Problem => Write out every line of the rows below word for word, omitting the pictures.

── Records shown ──

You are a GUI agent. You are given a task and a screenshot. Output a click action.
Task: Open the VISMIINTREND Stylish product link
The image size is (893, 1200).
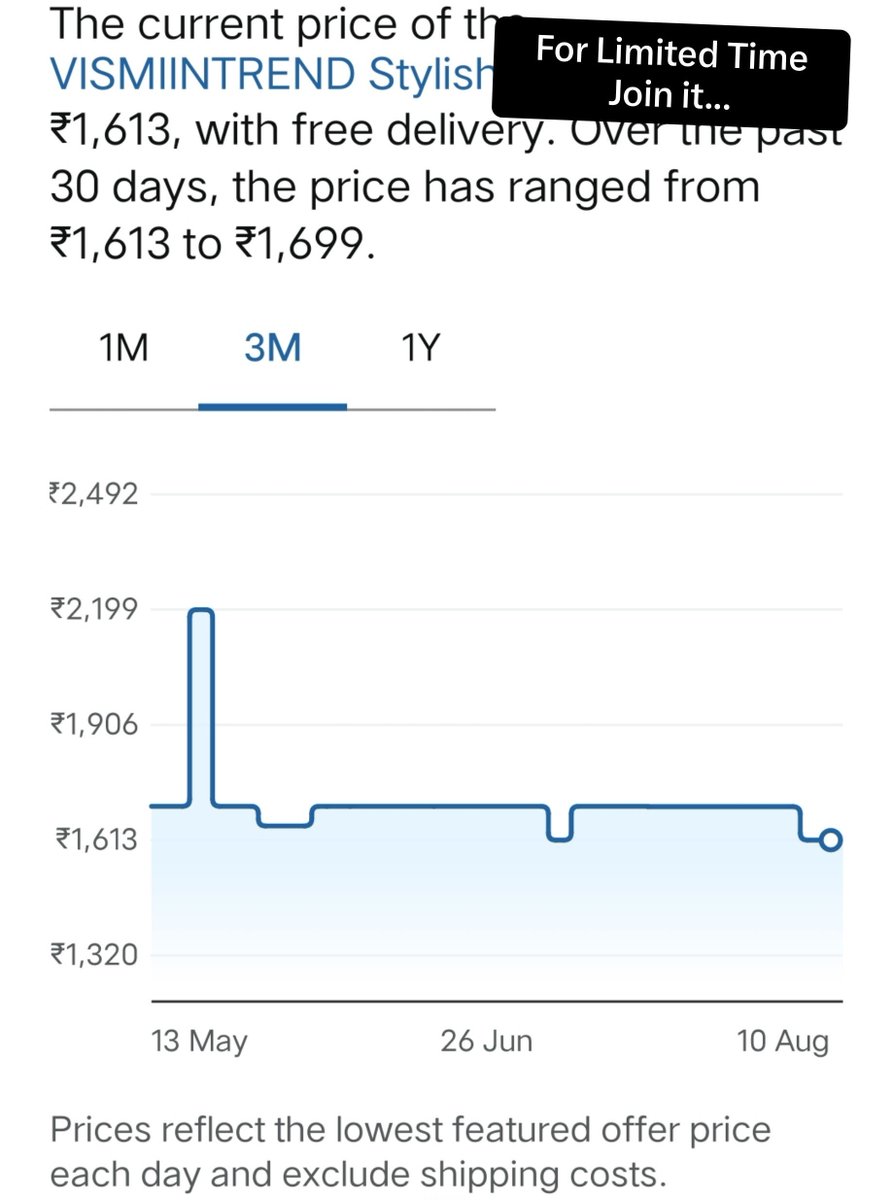(272, 74)

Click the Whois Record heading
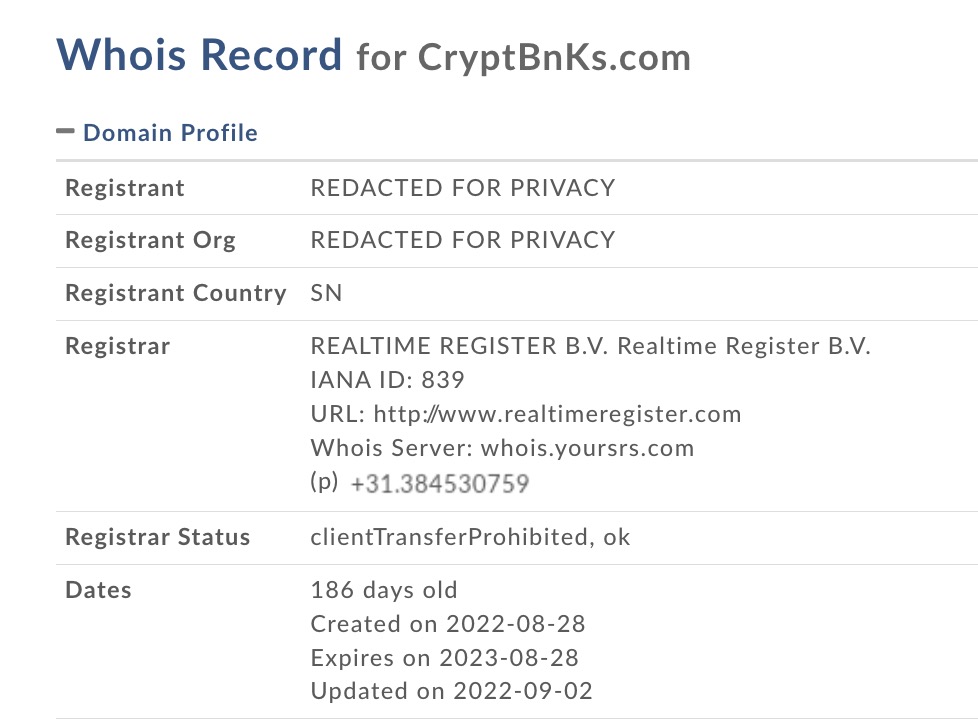(199, 54)
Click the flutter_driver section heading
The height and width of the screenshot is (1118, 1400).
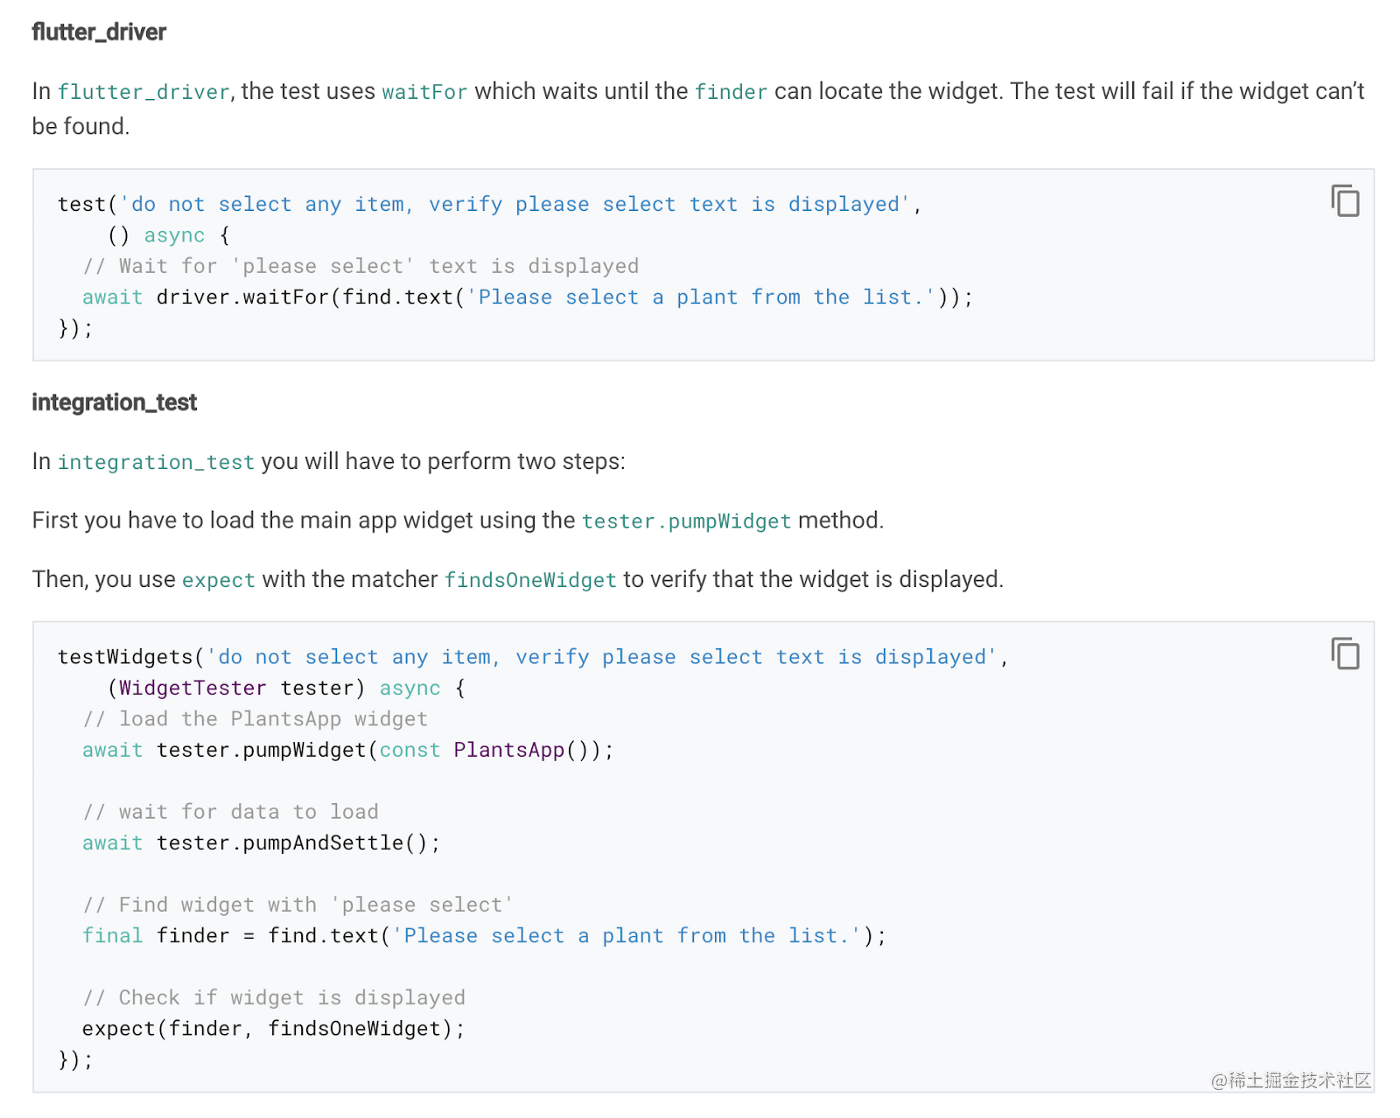[x=99, y=32]
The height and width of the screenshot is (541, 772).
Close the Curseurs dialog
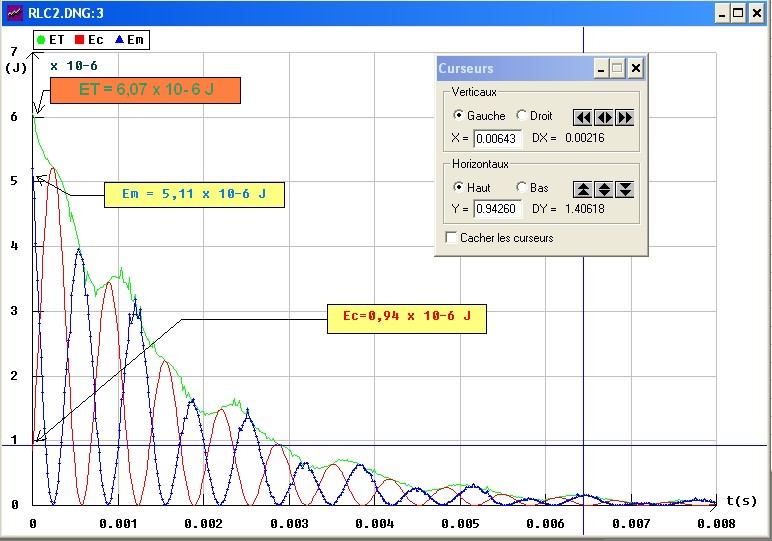[x=635, y=68]
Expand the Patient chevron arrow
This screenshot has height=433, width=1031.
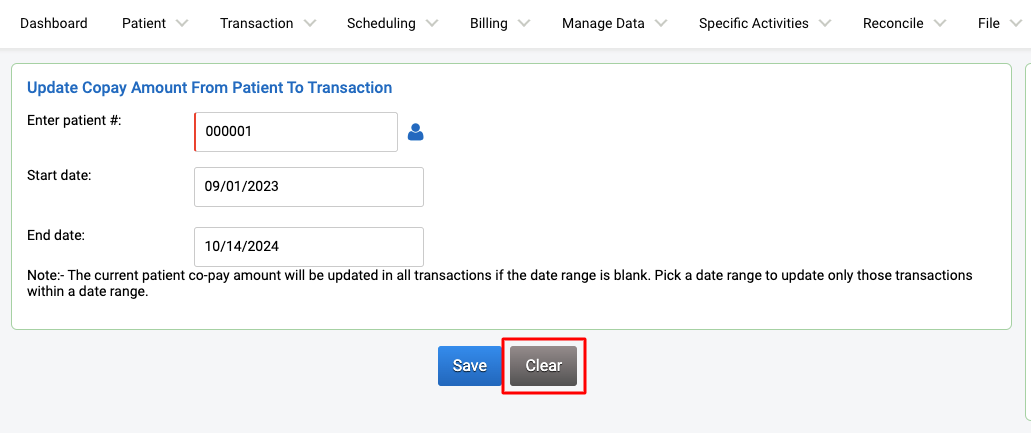[182, 24]
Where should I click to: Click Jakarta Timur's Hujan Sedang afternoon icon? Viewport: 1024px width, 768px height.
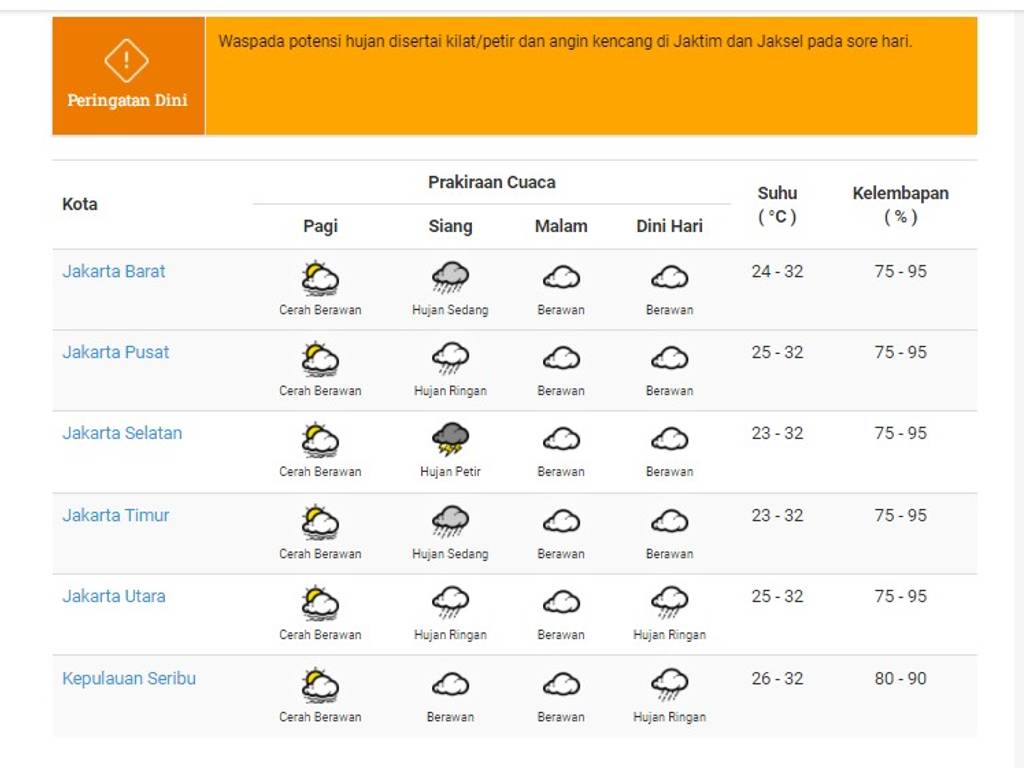coord(450,521)
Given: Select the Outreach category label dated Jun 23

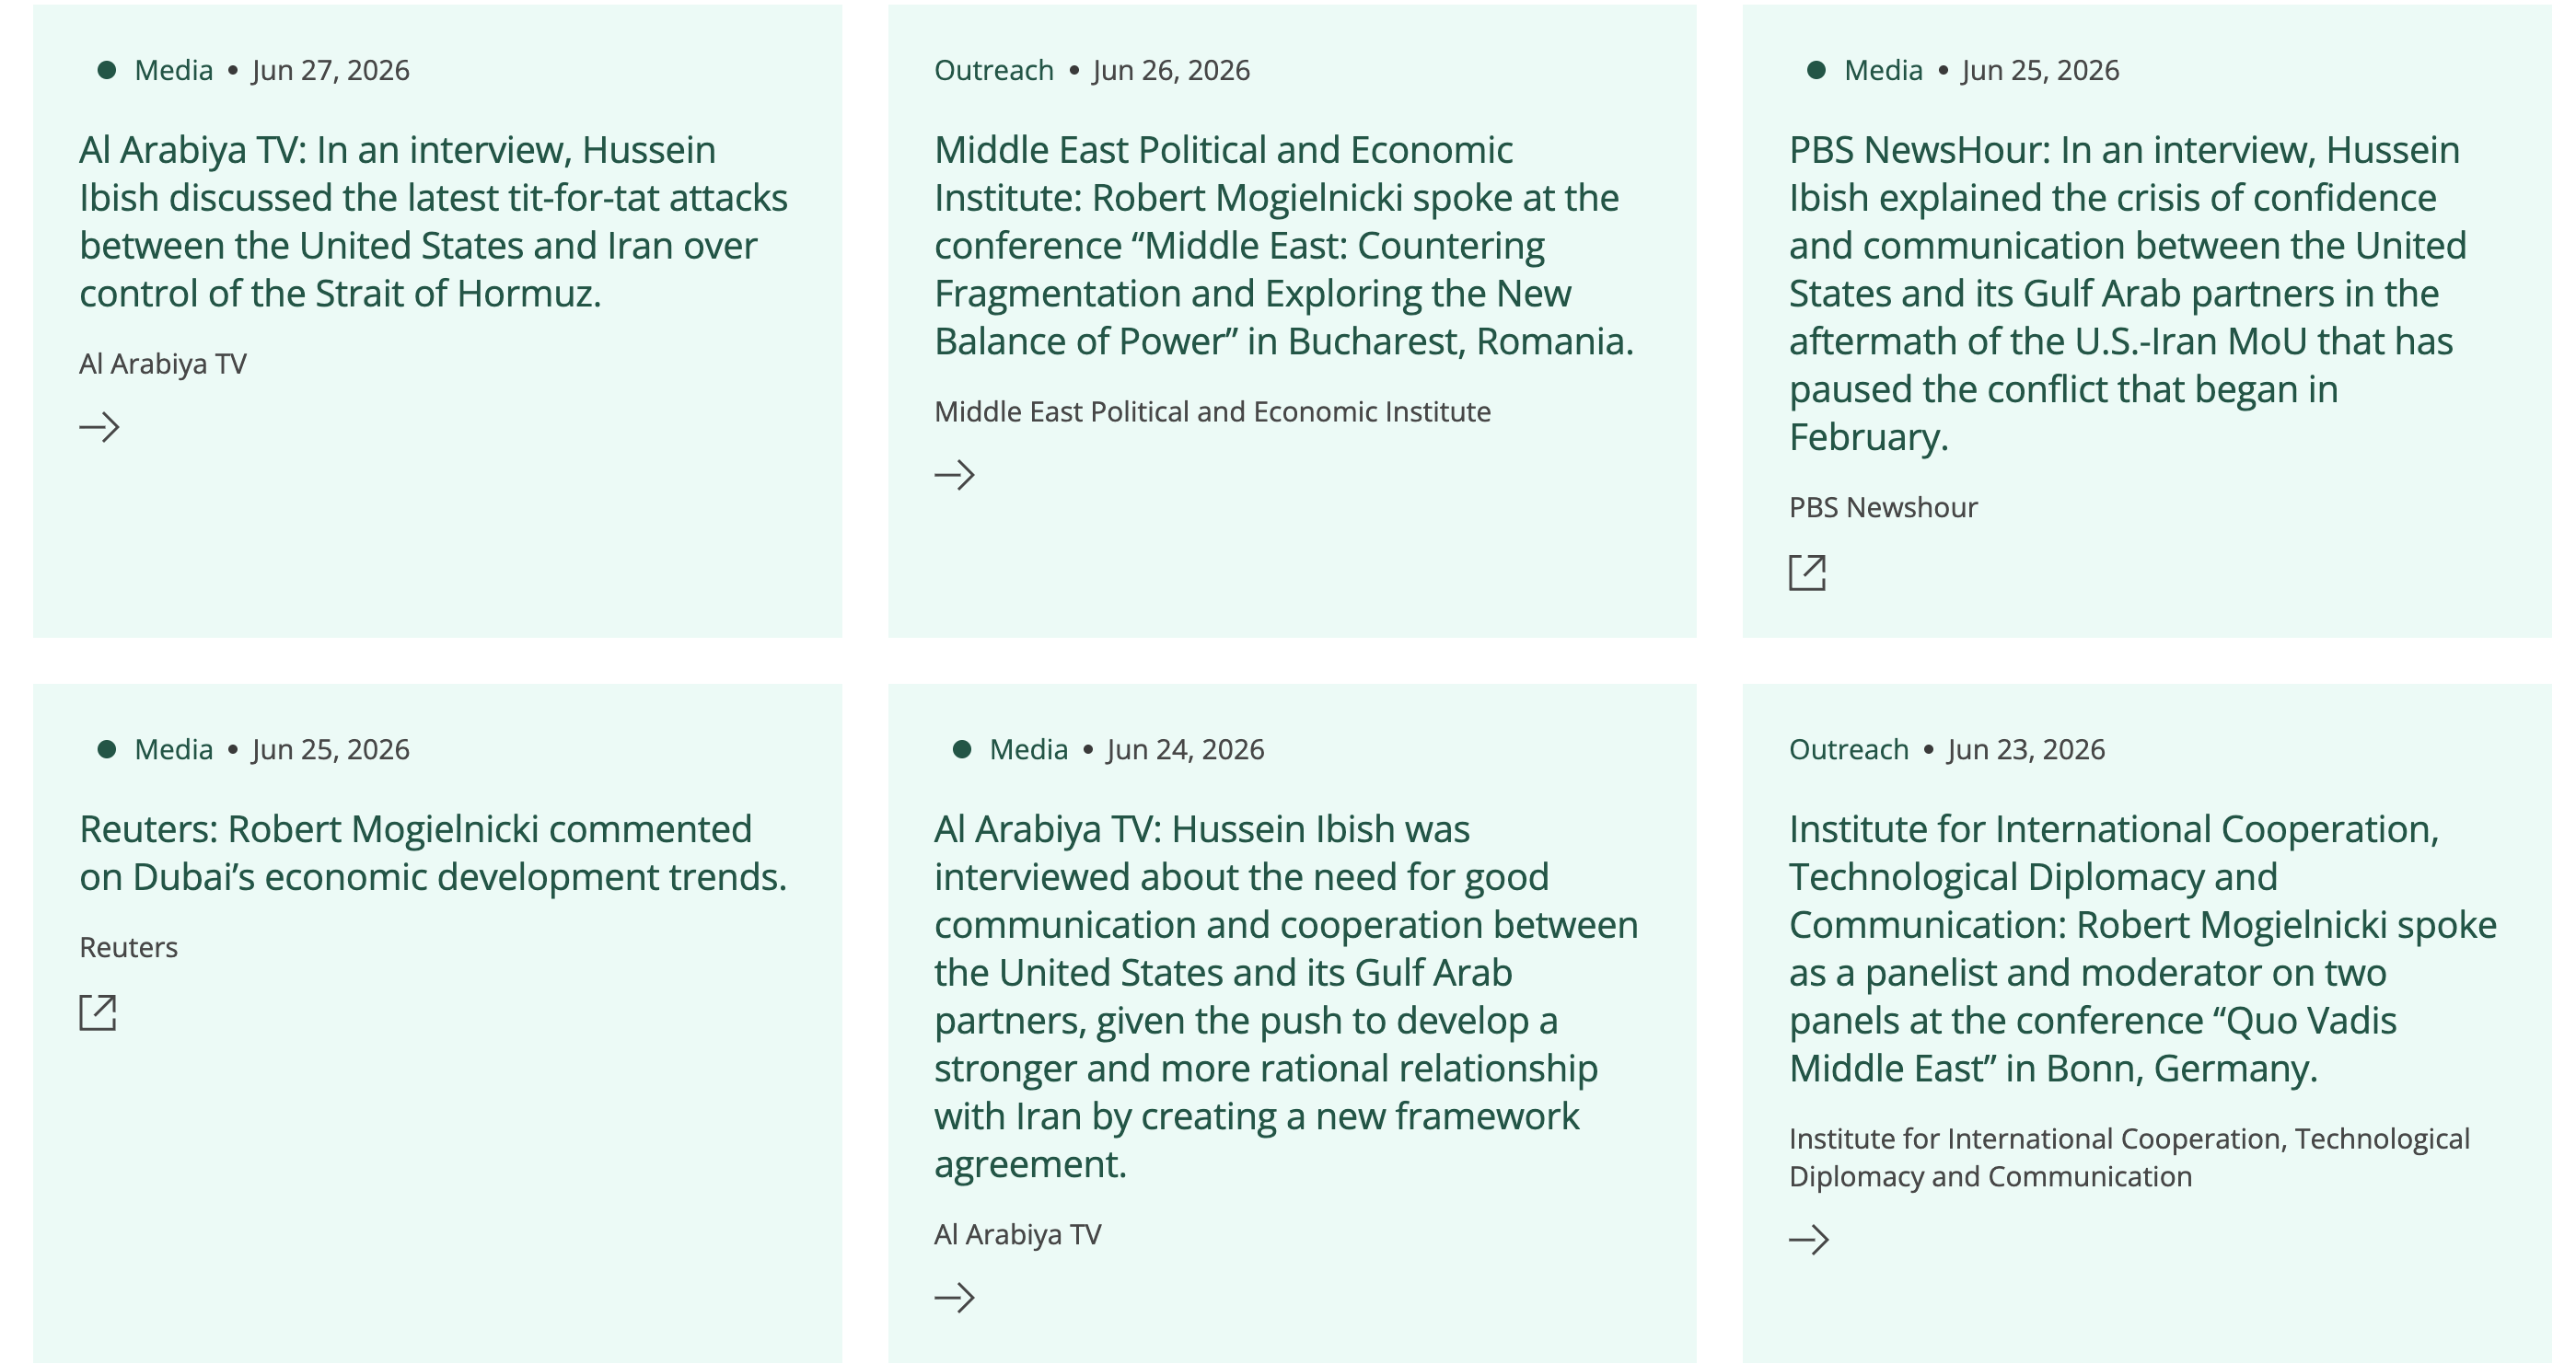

───

The result =>
You are a GUI agent. You are given a task and a screenshot. Output a click action.
Task: Open the VISMIINTREND Stylish product link
The image size is (893, 1200).
(272, 74)

Click the Whois Record heading
(199, 54)
Click the flutter_driver section heading
The height and width of the screenshot is (1118, 1400).
[x=99, y=32]
The height and width of the screenshot is (541, 772).
Close the Curseurs dialog
[x=635, y=68]
Expand the Patient chevron arrow
This screenshot has height=433, width=1031.
[182, 24]
Where should I click to: Click Jakarta Timur's Hujan Sedang afternoon icon? Viewport: 1024px width, 768px height.
coord(450,521)
Given: Select the Outreach category label dated Jun 23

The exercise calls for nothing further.